» YOUR ASSIGNMENT: Reproduce the data exactly. Omit no record.

══════

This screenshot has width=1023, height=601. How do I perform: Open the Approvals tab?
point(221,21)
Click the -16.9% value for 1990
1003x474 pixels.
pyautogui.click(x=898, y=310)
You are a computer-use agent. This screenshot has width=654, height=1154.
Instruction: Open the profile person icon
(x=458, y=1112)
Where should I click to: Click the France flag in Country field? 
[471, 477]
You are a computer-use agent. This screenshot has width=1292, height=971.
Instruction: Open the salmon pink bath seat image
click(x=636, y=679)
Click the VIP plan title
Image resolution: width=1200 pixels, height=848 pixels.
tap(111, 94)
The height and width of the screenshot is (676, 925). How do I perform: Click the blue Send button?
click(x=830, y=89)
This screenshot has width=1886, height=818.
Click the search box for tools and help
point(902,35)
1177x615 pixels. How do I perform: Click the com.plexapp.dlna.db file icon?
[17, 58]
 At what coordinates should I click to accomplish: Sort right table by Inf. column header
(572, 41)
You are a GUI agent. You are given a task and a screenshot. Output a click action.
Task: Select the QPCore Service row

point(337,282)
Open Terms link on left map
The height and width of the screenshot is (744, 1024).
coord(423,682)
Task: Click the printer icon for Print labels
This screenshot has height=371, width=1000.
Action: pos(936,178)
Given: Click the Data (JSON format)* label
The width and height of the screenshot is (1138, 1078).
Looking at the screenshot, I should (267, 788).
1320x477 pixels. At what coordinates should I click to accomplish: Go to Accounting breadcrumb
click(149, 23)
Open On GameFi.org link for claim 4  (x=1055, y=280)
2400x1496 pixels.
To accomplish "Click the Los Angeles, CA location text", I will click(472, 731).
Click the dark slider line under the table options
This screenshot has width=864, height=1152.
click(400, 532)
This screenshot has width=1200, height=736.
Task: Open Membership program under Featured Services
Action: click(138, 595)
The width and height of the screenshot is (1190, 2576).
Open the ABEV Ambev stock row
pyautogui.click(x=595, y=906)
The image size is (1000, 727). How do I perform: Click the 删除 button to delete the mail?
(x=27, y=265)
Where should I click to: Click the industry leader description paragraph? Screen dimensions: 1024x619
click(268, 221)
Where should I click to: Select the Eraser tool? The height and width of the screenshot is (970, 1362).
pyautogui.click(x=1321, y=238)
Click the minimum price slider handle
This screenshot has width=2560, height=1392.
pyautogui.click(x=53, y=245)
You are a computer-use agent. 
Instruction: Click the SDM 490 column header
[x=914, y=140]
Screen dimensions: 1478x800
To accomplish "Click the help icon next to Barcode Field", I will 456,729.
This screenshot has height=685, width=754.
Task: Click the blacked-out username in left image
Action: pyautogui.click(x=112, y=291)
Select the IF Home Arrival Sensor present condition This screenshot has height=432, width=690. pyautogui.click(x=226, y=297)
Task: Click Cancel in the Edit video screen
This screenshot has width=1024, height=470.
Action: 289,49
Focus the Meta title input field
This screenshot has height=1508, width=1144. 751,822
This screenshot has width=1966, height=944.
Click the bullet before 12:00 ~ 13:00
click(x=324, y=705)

══════

» YOUR SOLUTION:
This screenshot has width=1023, height=601. How do I perform: Open the Approvals tab?
point(221,21)
Click the -16.9% value for 1990
1003x474 pixels.
pyautogui.click(x=898, y=310)
You are a computer-use agent. This screenshot has width=654, height=1154.
Instruction: Open the profile person icon
(x=458, y=1112)
Where should I click to: Click the France flag in Country field? 
[471, 477]
You are a computer-use agent. This screenshot has width=1292, height=971.
Instruction: Open the salmon pink bath seat image
click(x=636, y=679)
Click the VIP plan title
Image resolution: width=1200 pixels, height=848 pixels.
tap(111, 94)
The height and width of the screenshot is (676, 925). How do I perform: Click the blue Send button?
click(x=830, y=89)
This screenshot has width=1886, height=818.
Click the search box for tools and help
point(902,35)
1177x615 pixels. How do I perform: Click the com.plexapp.dlna.db file icon?
[17, 58]
 At what coordinates should I click to accomplish: Sort right table by Inf. column header
(572, 41)
You are a GUI agent. You are given a task and a screenshot. Output a click action.
Task: Select the QPCore Service row

point(337,282)
Open Terms link on left map
The height and width of the screenshot is (744, 1024).
coord(423,682)
Task: Click the printer icon for Print labels
This screenshot has height=371, width=1000.
Action: pos(936,178)
Given: Click the Data (JSON format)* label
The width and height of the screenshot is (1138, 1078).
Looking at the screenshot, I should (267, 788).
1320x477 pixels. At what coordinates should I click to accomplish: Go to Accounting breadcrumb
click(149, 23)
Open On GameFi.org link for claim 4  (x=1055, y=280)
2400x1496 pixels.
To accomplish "Click the Los Angeles, CA location text", I will click(472, 731).
Click the dark slider line under the table options
This screenshot has width=864, height=1152.
click(400, 532)
This screenshot has width=1200, height=736.
Task: Open Membership program under Featured Services
Action: click(138, 595)
The width and height of the screenshot is (1190, 2576).
Open the ABEV Ambev stock row
pyautogui.click(x=595, y=906)
The image size is (1000, 727). How do I perform: Click the 删除 button to delete the mail?
(x=27, y=265)
Where should I click to: Click the industry leader description paragraph? Screen dimensions: 1024x619
click(268, 221)
Where should I click to: Select the Eraser tool? The height and width of the screenshot is (970, 1362).
pyautogui.click(x=1321, y=238)
Click the minimum price slider handle
This screenshot has width=2560, height=1392.
pyautogui.click(x=53, y=245)
You are a computer-use agent. 
Instruction: Click the SDM 490 column header
[x=914, y=140]
Screen dimensions: 1478x800
To accomplish "Click the help icon next to Barcode Field", I will 456,729.
This screenshot has height=685, width=754.
Task: Click the blacked-out username in left image
Action: pyautogui.click(x=112, y=291)
Select the IF Home Arrival Sensor present condition This screenshot has height=432, width=690. pyautogui.click(x=226, y=297)
Task: Click Cancel in the Edit video screen
This screenshot has width=1024, height=470.
Action: 289,49
Focus the Meta title input field
This screenshot has height=1508, width=1144. 751,822
This screenshot has width=1966, height=944.
Click the bullet before 12:00 ~ 13:00
click(x=324, y=705)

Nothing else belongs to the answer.